中评社╱题:粤港澳大湾区应对欧美数据域外管辖权扩张的法治逻辑 作者:冯泽华(广州),广东工业大学粤港澳大湾区协同治理与法治保障研究中心副主任、广东工业大学数字经济与数据治理重点实验室分室“数据法治与大数据治理实验室”执行主任、广州数据法治研究中心副教授;姚琳(广州),广东工业大学法学院科研助理
【摘要】“数字湾区”建设背景下粤港澳大湾区着力打造全球数字化水平最高的湾区,数据治理因而成为大湾区法治建设中的重要抓手。欧美以“设立机构标准”“目标导向标准”以及“数据控制者标准”三种模式实现数据域外管辖权的单边扩张,制约“数字湾区”高质量发展。

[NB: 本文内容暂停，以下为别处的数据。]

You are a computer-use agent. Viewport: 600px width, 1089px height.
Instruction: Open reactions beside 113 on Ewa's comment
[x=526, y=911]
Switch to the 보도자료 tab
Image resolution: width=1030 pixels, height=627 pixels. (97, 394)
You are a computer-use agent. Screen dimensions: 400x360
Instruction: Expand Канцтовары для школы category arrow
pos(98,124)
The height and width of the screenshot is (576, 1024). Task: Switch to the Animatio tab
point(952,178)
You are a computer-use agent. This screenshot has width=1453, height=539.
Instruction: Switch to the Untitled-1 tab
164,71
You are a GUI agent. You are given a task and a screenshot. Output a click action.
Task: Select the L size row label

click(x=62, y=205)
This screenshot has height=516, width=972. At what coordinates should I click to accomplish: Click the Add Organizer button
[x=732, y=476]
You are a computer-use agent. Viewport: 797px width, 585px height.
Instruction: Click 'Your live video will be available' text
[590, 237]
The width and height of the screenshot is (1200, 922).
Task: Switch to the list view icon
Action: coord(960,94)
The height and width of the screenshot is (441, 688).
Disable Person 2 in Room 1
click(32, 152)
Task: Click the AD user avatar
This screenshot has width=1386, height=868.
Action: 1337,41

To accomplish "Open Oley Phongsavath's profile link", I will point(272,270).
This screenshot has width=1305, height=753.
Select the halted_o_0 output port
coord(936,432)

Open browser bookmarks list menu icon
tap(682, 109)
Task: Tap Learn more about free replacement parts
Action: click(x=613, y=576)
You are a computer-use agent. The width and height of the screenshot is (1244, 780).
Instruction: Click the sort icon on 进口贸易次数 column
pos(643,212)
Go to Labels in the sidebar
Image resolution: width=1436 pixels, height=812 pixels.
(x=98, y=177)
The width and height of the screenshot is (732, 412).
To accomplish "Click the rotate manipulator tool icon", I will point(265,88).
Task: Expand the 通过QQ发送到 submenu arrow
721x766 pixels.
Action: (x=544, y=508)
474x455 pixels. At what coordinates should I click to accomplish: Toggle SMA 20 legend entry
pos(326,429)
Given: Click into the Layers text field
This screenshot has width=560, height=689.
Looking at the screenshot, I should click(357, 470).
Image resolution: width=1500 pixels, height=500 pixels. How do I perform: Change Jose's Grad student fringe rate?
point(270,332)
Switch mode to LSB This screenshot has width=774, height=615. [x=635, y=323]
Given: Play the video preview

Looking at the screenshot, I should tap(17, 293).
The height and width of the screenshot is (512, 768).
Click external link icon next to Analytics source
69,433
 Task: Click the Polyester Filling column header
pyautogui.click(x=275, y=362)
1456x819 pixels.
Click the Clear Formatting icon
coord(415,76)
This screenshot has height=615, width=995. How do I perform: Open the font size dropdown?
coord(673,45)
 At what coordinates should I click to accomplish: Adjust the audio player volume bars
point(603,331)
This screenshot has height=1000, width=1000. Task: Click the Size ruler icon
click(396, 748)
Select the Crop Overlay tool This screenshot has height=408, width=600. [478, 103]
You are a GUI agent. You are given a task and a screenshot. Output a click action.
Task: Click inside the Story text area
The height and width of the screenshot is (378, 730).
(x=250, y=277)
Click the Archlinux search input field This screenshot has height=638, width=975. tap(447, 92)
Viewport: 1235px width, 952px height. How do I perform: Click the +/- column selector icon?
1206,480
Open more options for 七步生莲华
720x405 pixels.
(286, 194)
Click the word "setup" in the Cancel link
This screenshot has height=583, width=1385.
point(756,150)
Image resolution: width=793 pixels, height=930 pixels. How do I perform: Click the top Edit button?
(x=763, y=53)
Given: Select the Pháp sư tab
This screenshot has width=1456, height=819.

在中央支持下,粤港澳三地政府在立法中增设域外管辖条款,出台阻断与反制规范,采取数据本地化政策以应对欧美数据域外管辖权扩张行为,但大湾区数据治理模式尚未成型、域外数据执法权限不足、司法合力暂未形成等痛点依旧突出。对此,粤港澳大湾区可通过优化三地数据保护法律体系,构建统一的大湾区数据执法机构,积极倡导数据领域多边合作,切实提升应对欧美数据域外管辖权扩张的法治能力。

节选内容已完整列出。